KPAI menyebutkan beberapa anak penerima Makan Bergizi Gratis (MBG) mengalami trauma karena didatangi aparat setelah berkomentar di media terkait MBG, atau mengalami trauma mengalami keracunan
Ilustrasi Makan Bergizi Gratis. ANTARA FOTO/Fakhri Hermansyah
JAKARTA - Komisi Perlindungan Anak Indonesia (KPAI) mengungkapkan dua bentuk trauma yang dialami anak berkaitan dengan program Makan Bergizi Gratis (MBG). Hal ini diketahui dari hasil pemantauan KPAI ke lapangan dan wawancara mendalam dengan anak-anak terdampak keracunan MBG.
"Tentu terkait trauma ini masing-masing anak berbeda situasinya," ungkap Wakil Ketua KPAI, Jasra Putra, dalam acara peluncuran hasil survei Kajian Suara Anak: Mengedepankan Perspektif Anak dalam Program MBG di kantor KPAI, Jakarta Pusat, Rabu (12/11).
Dia memaparkan, bentuk trauma pertama adalah anak takut karena pernah didatangi aparat setelah berkomentar di media terkait MBG. Kejadian ini bisa membuat orang tua marah kepada anak karena tidak semua keluarga siap didatangi aparat.
Selanjutnya, bentuk trauma kedua adalah anak-anak tidak mau mengonsumsi paket MBG setelah mengalami atau mendengar kabar keracunan MBG. Padahal, sebagian dari mereka berasal dari keluarga prasejahtera yang membutuhkan paket makanan itu. Anak-anak tersebut juga mempertanyakan proses pengolahan makanan dan keamanan pangan di dapur MBG.

(Data yang dikutip dari sebuah koleksi)
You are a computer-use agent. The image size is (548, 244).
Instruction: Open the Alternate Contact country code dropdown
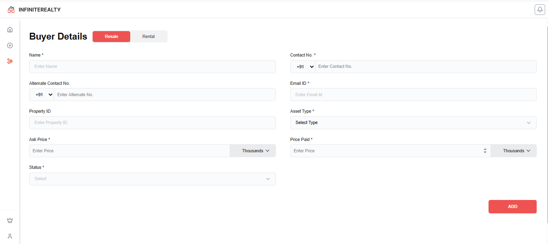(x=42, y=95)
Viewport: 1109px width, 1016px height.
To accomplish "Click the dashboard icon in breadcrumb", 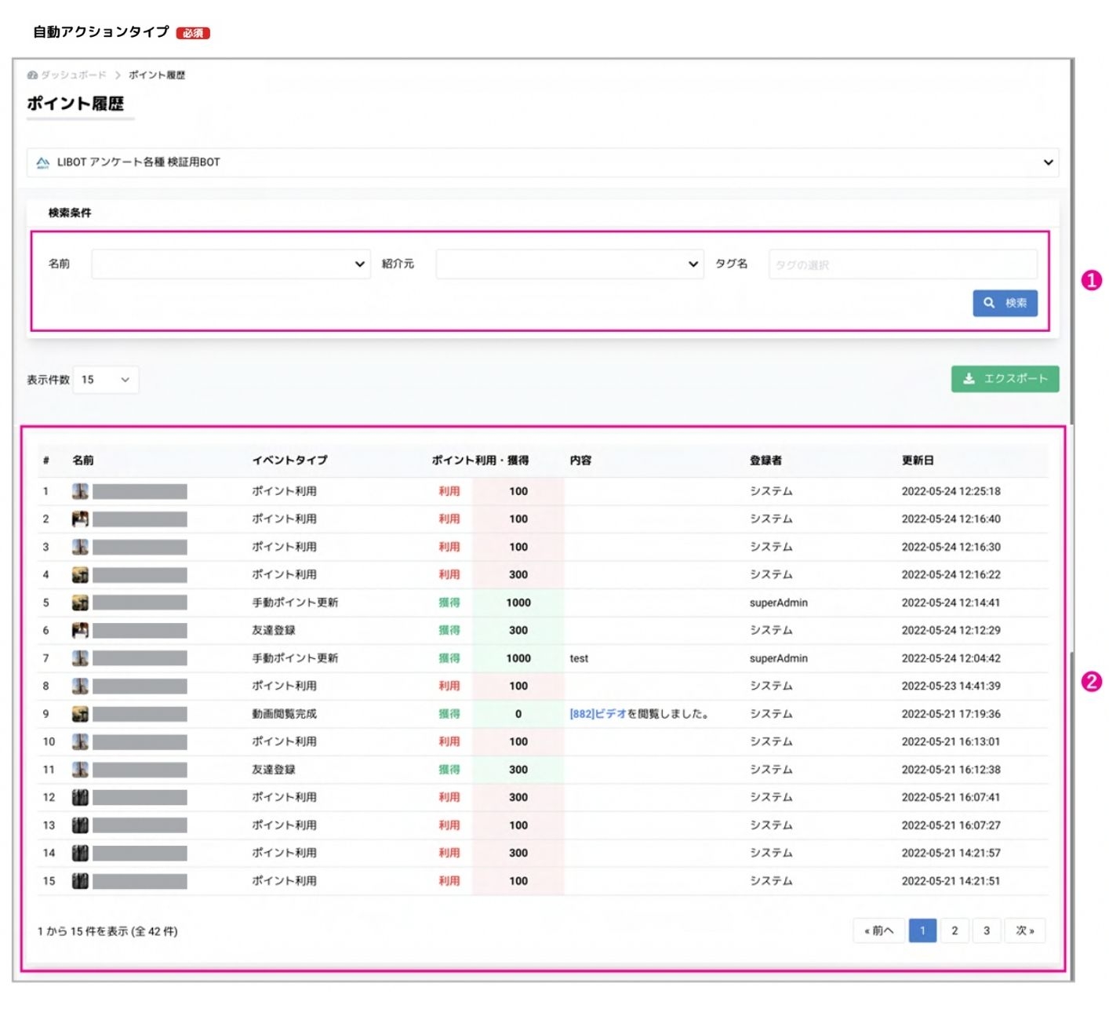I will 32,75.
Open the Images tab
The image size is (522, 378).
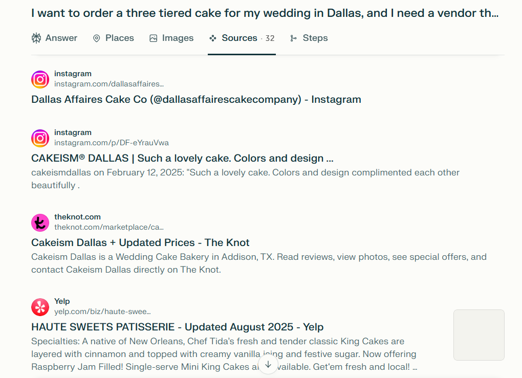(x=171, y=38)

* SOAL TUGAS
Tuliskan kembali tanpa perubahan bagian berita tentang trauma anak dalam program MBG, mulai dari "Dia memaparkan, bentuk" sampai ke "siap didatangi aparat.".

* JAWABAN LATIHAN
Dia memaparkan, bentuk trauma pertama adalah anak takut karena pernah didatangi aparat setelah berkomentar di media terkait MBG. Kejadian ini bisa membuat orang tua marah kepada anak karena tidak semua keluarga siap didatangi aparat.